I was celebrating a new chapter in my life—glammed up, full of joy, surrounded by love. But by the end of that same day, I was in a hospital bed being induced a month early due to dangerously rising blood pressure.
Days after delivery, I began experiencing the worst headache of my life. Over-the-counter medications didn’t help, and light and sound only made it worse. I stayed home, unknowingly in danger, trying natural remedies to get through it. Then one night, I woke up from sleep and felt my heartbeat slowing down. That moment changed everything. I took my blood pressure—it was 180/110. I was at risk of organ failure, stroke, or worse. I rushed to the ER and was hospitalized for days.
What haunts me most is that I wasn’t even thinking of myself—I was thinking of my newborn. I couldn’t hold her, nurse her, or comfort her. All I could do was wonder: what if I didn’t make it?
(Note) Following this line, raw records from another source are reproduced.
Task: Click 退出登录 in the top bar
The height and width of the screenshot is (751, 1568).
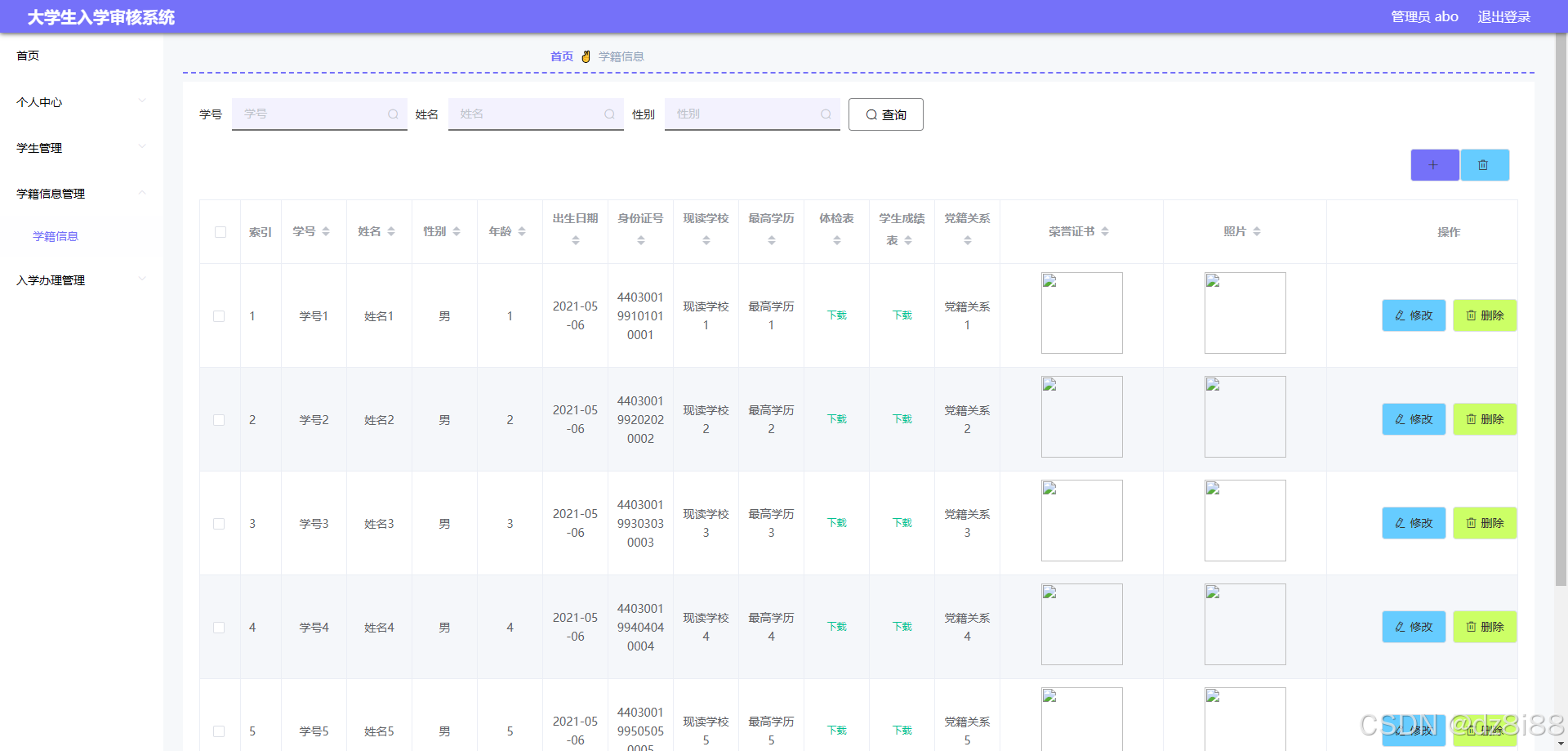Action: click(1505, 16)
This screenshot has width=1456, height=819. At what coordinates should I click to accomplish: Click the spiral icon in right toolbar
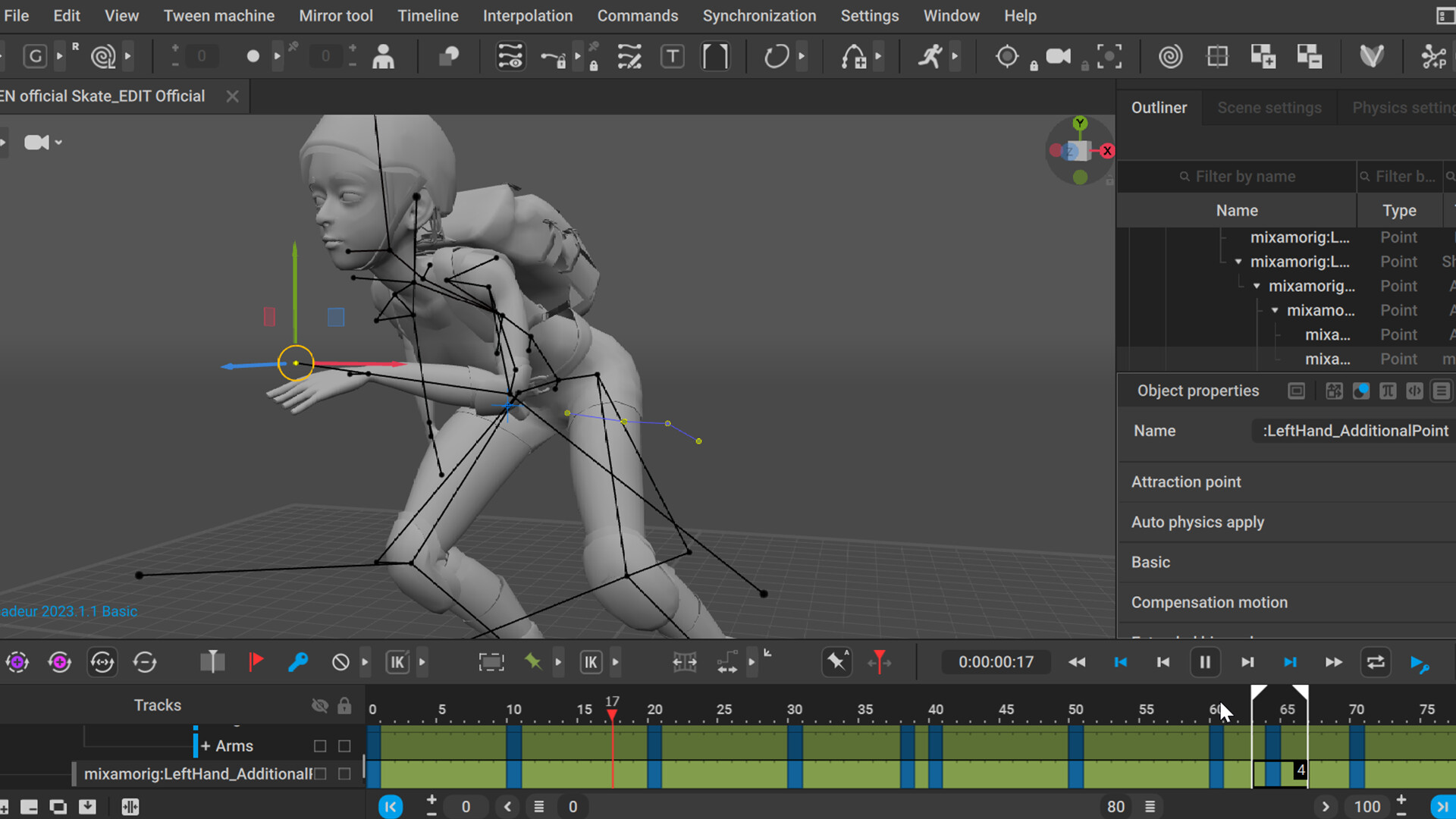point(1170,56)
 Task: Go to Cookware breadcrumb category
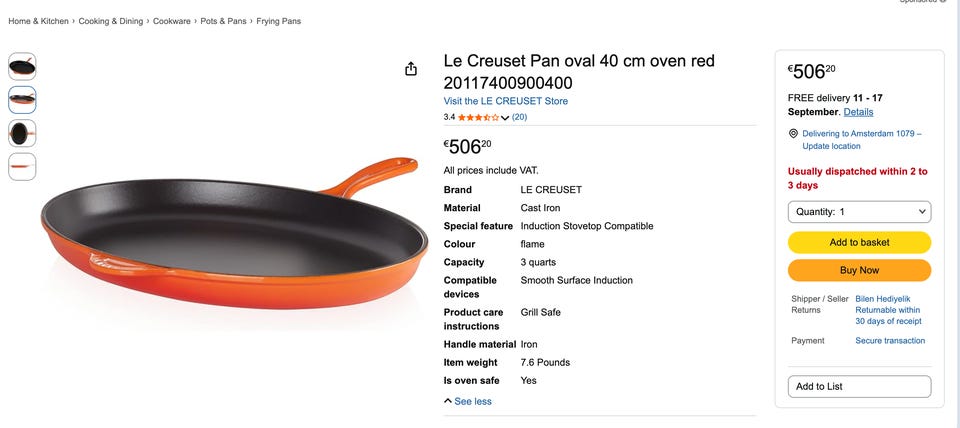171,21
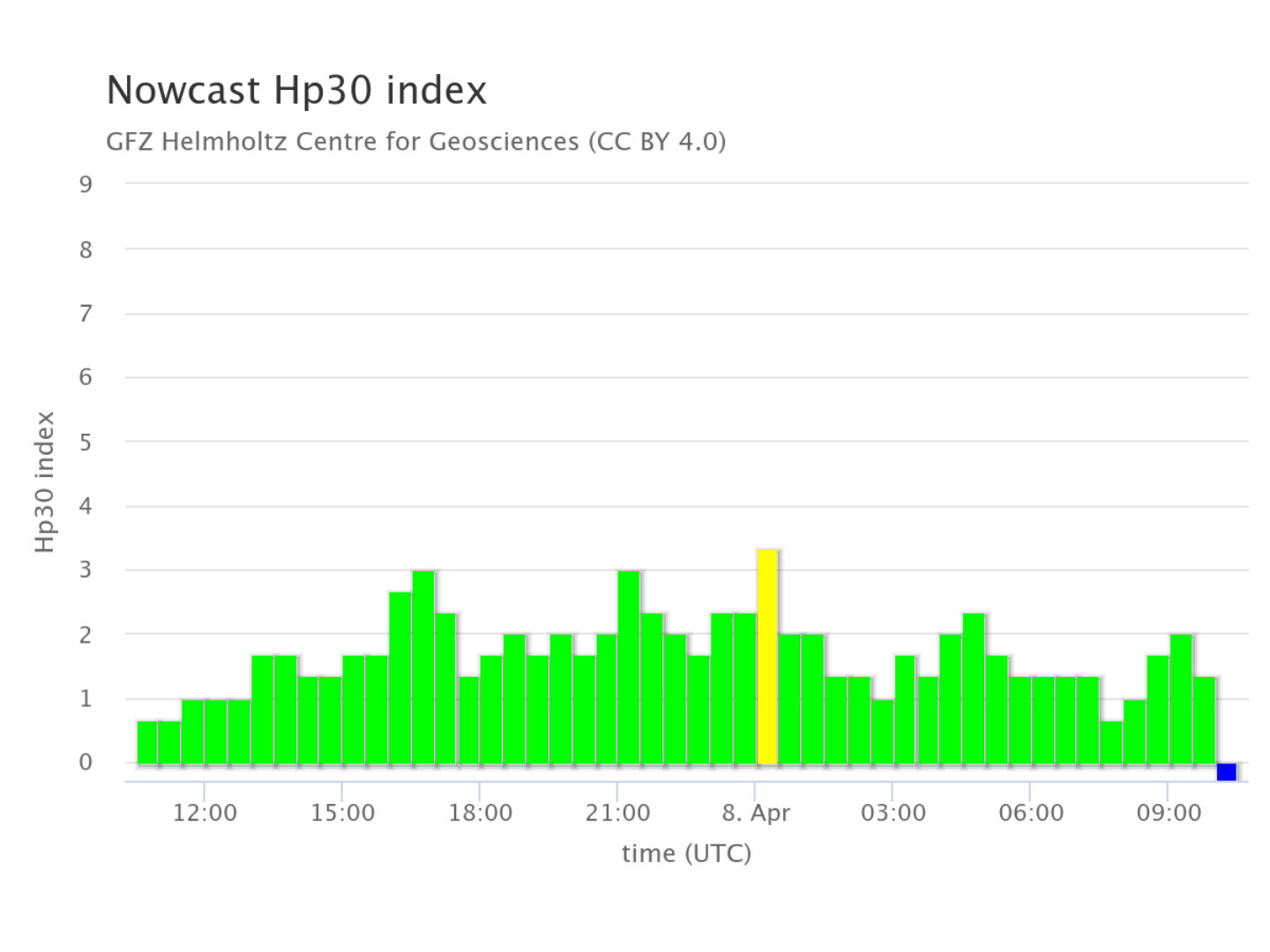This screenshot has height=952, width=1270.
Task: Click the 21:00 x-axis tick label
Action: (x=617, y=813)
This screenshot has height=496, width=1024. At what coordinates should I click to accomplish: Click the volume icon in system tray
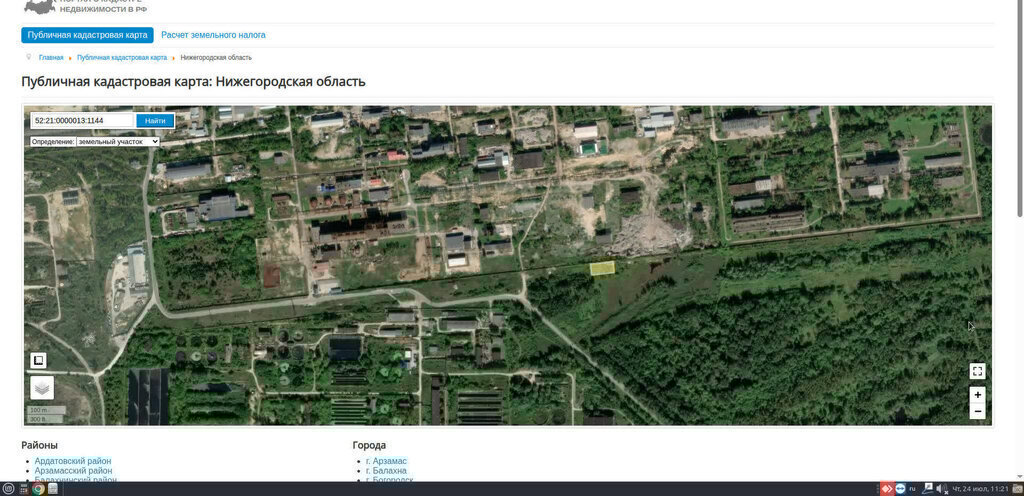point(941,489)
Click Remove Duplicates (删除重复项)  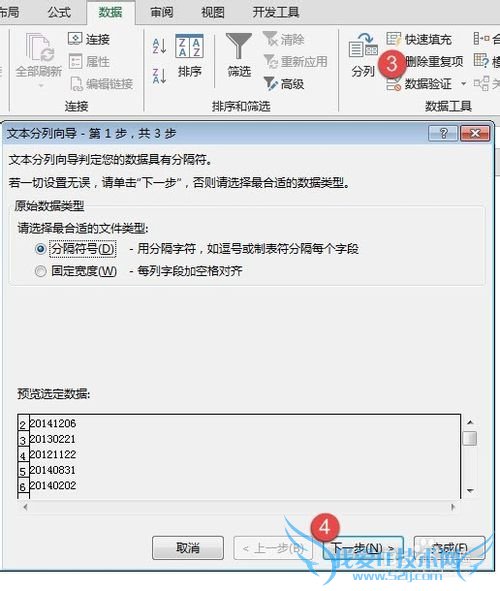point(434,61)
What would life be like for my daughters without me?
Thankfully, my baby was cared for while I was in the hospital—but what about the mothers who don’t have that? What happens when they have no support, no warning, no tools? The truth is, this story isn’t rare. That’s the problem. Too many Black and Brown mothers are sent home with no plan, no equipment, and no follow-up—just the hope that nothing will go wrong. But things do go wrong—and when they do, it happens fast.
That’s why The Next 9 exists.
Too many mothers don’t get a second chance. No mother should have to choose between access and survival. No one should feel this alone, this afraid, or this unprepared. Survival shouldn’t depend on luck or privilege—it should be the standard for every mother.